(EXERCISE)
Reproduce this listing in full.

*-*-*

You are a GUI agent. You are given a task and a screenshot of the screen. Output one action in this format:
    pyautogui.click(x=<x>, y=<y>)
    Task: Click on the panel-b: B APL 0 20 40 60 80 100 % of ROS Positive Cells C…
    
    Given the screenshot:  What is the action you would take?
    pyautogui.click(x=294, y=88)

*-*-*

(EXERCISE SOLUTION)
You are a GUI agent. You are given a task and a screenshot of the screen. Output one action in this format:
    pyautogui.click(x=<x>, y=<y>)
    Task: Click on the panel-b: B APL 0 20 40 60 80 100 % of ROS Positive Cells C…
    
    Given the screenshot:  What is the action you would take?
    pyautogui.click(x=294, y=88)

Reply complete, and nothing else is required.